Guy
|d’Alex Lutz, 2018, ****
Gauthier est un jeune hypocrite. Lorsqu’il apprend que son père, qu’il n’a pas connu, serait Guy Jamet, un chanteur de variétés sur le retour qui prépare une nouvelle tournée, au lieu d’aller le voir façon « hey, il paraît que je suis ton fils », il débarque avec une caméra en prétendant faire un documentaire. L’idée plaît à l’attachée de presse, Guy accepte vaguement, et c’est parti : voilà Gauthier en train de filmer Guy dans un bistrot parisien, dans sa vie quotidienne avec ses chevaux, dans un studio, sur la route, dans le train, sur scène…
Guy existe, d’une certaine manière. Guy a beaucoup de Michel Sardou, de Charles Aznavour, de Guy Marchand, de Julien Clerc1, de tous ces chanteurs des années 70 qui ont continué à tourner tout au long des années 80 et 90, avant de connaître un petit retour de notoriété avec le nouveau siècle. Un peu caractériel, un peu déphasé, très nostalgique, mais encore passionné par sa musique et son public, et toujours travailleur acharné sur scène.
Gauthier, lui, est totalement secondaire ; son existence est d’abord un prétexte pour parler de l’âge, de la filiation (Alex Lutz a eu 40 ans cette année, je suis pas certain que ce soit un hasard), et surtout donner un témoin partagé entre curiosité et critique à ce portrait d’un homme entre tendre et réac.

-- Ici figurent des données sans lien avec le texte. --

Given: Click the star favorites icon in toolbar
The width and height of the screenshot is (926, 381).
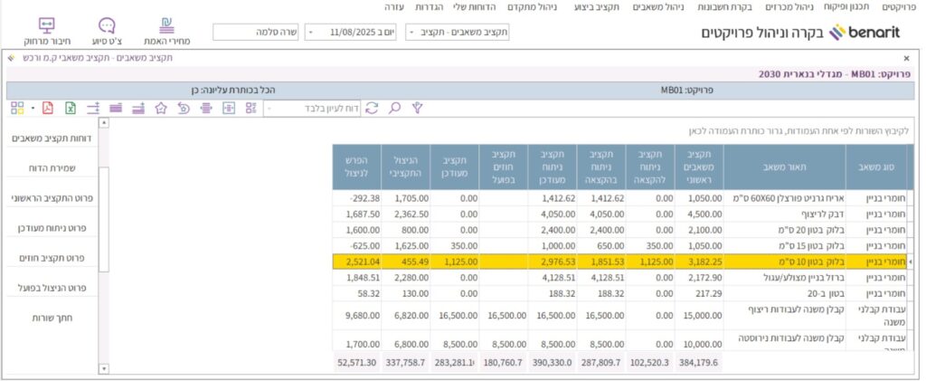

Le côté « documentaire » est parfaitement réussi : comme les docus de ce style, il y a la présentation du personnage et de son entourage, la plongée dans la tournée avec ses dynamiques, ses bons moments, ses tensions et ses lassitudes2, beaucoup de chansons dont l’orchestration s’adapte d’un jour à l’autre, d’une salle à l’autre, d’un plateau à l’autre, les relations entre chanteur et public, entre chanteur et musiciens, entre chanteur et attachée de presse, entre chanteur et petit-con-à-caméra-qui-le-suit-tout-le-temps-et-parfois-c’est-saoulant-sérieux-ça-te-saoule-pas-toi…
Et, comme dans les docus de ce style, on regrette également quelques longueurs et facilités occasionnelles. La prise de vue donne naturellement dans la caméra à l’épaule, même si un trépied s’invite parfois lors des interviews, ce qui a permis aux producteurs de limiter les coûts mais aussi de renforcer la crédibilité du film. Notons en outre les passages de véritables chanteurs de l’époque, de Julien Clerc à Dani, dont le rôle dépasse souvent la figuration et qui aident à ancrer le personnage dans notre univers pour en faire une « réalité ».
Les performances des acteurs sont à noter, Lutz en particulier incarnant parfaitement son personnage complexe et ses humeurs variables, malgré un maquillage pour le moins impressionnant (et extrêmement réussi). On se plaît à penser que certains passages ont dû laisser une certaine place à l’improvisation ; en tout cas, le naturel de tout un chacun est indéniable et le film permet de croire à ses personnages d’un bout à l’autre — ce qui est tout de même essentiel pour un « documentaire ».
Dans l’ensemble, c’est donc une œuvre intimiste, délicate malgré quelques rudesses, un portrait d’homme dans sa grandeur et dans sa mesquinerie, un hommage aux artistes évidemment, un portrait d’une génération aussi — et de sa confrontation à la génération suivante. Il y a bien des défauts sans doute, mais c’est un vrai bon film, humain d’un bout à l’autre.